# Are Your Workouts Not Working Out?



## MA-Caver (Feb 18, 2008)

Check out this article, very interesting. While most I agree with some I don't. This is an important read to stimulate the most powerful muscle of all... your brain. Something to think about. 
http://sportsmedicine.about.com/od/sampleworkouts/a/WorkoutMistakes.htm
Some excerpts: 


> * All Quantity, No Quality*
> Take a look around the gym (if you haven't quit going yet) and see how many people are really getting a quality workout. I'm always amazed by how many people are wandering aimlessly, walking leisurely on a treadmill while reading a book, lifting weights so light that not one hair moves out of place, or simply look bored. A lot of exercisers head to the gym out of habit, and as if on automatic pilot, put in some time and head back to work or home. If you are one of these people, ask yourself, "What do I want to get out of this?" If you want serious results, you need to do serious exercise. That doesn't mean you can't enjoy it and have fun. But it does means you need to focus on what you are doing and increase the quality of every movement. Once you start exercising with a real purpose and pushing both your aerobic capacity and your strength you will find your workouts take half the time and give better results.


Each time by pushing yourself just a bit (or alot) more you're doing your body good. Building up those muscles and toning them the way they should. Doing the same thing over and over isn't helping anything except keeping the muscles from getting smaller. Just like testing the juice in a battery, to get a proper reading you got to have some resistance to get a good estimate on what's there. Putting resistance on your muscles so that they're working harder helps tear the fibers so new ones can grow and repair thus creating more mass and strength.



> *Underestimating Your Eating*
> Many people are in denial about the foods they eat and especially the quantity consumed. If you really want to lose weight you need to be honest with yourself about what you put into your mouth and how that helps or hinders your weight loss goals. To get real with yourself, write it down. Tracking what you eat in a food diary will help you break the cycle of food denial. (Besides, you are the only one who needs to know).


Put the bon-bon down and step away from the table/counter! 

You wouldn't do *this* with your martial art(s) would you? Then why do it for your workout regime? 


> * Using Incorrect Form or Technique*
> Learning the right way to exercise is essential to getting results. Form does matter, especially when doing any strength training exercise. Incorrect form or technique also sets you up for potential injuries, pain and soreness. To learn proper technique, there is no better place to start than with a personal trainer or coach.

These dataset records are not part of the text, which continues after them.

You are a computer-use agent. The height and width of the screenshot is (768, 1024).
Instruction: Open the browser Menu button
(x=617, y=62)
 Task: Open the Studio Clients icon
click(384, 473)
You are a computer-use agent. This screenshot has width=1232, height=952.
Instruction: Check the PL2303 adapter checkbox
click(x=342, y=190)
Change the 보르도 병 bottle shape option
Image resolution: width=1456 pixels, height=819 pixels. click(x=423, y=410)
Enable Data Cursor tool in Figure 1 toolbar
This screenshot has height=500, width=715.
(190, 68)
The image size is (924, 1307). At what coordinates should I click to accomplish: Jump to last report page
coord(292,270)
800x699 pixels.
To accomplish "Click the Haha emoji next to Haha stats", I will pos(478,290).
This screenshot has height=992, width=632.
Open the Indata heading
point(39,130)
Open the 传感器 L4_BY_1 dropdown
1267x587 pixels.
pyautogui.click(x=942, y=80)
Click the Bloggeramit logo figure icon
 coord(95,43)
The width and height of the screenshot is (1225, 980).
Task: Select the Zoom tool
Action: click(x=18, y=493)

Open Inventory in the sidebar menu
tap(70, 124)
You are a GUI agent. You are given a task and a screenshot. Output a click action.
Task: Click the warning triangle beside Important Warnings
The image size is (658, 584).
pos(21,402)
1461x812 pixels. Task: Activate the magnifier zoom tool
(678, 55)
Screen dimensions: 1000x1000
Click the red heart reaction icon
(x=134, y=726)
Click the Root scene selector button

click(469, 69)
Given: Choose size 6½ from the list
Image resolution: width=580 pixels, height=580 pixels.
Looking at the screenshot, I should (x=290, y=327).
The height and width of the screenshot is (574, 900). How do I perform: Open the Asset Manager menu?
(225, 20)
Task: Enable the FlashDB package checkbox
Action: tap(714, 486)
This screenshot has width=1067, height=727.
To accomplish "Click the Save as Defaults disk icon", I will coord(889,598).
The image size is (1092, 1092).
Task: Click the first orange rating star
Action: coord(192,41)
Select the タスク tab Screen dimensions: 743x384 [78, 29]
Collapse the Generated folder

 Be sure to find one that really knows how to. A trainer with a big mass of muscles doesn't always guarantee he/she knows what they're doing. Check them out, watch _their_ work outs, if they're serious they'll be happy to let you. Watch how they do it, ask questions. Do your own research. It's your money, it's your body.

While I have no gym card or even a regular work out. My own "other non MA interest" provides a good workout provided I go at least 4-6 times a month. Climbing up rope out of a 200 foot deep pit after 1000 feet of belly crawl and clamoring over car sized pieces of break down (big rocks) is a great full body work out. It also works out the mind, being mindful of safety and not getting lost and finding new challenges along the way. 
Being here on MT works out the mind as well.


----------



## KempoGuy06 (Feb 19, 2008)

Good read. Most of that stuff I knew, and some of it gave a new look at my knowledge,

B


----------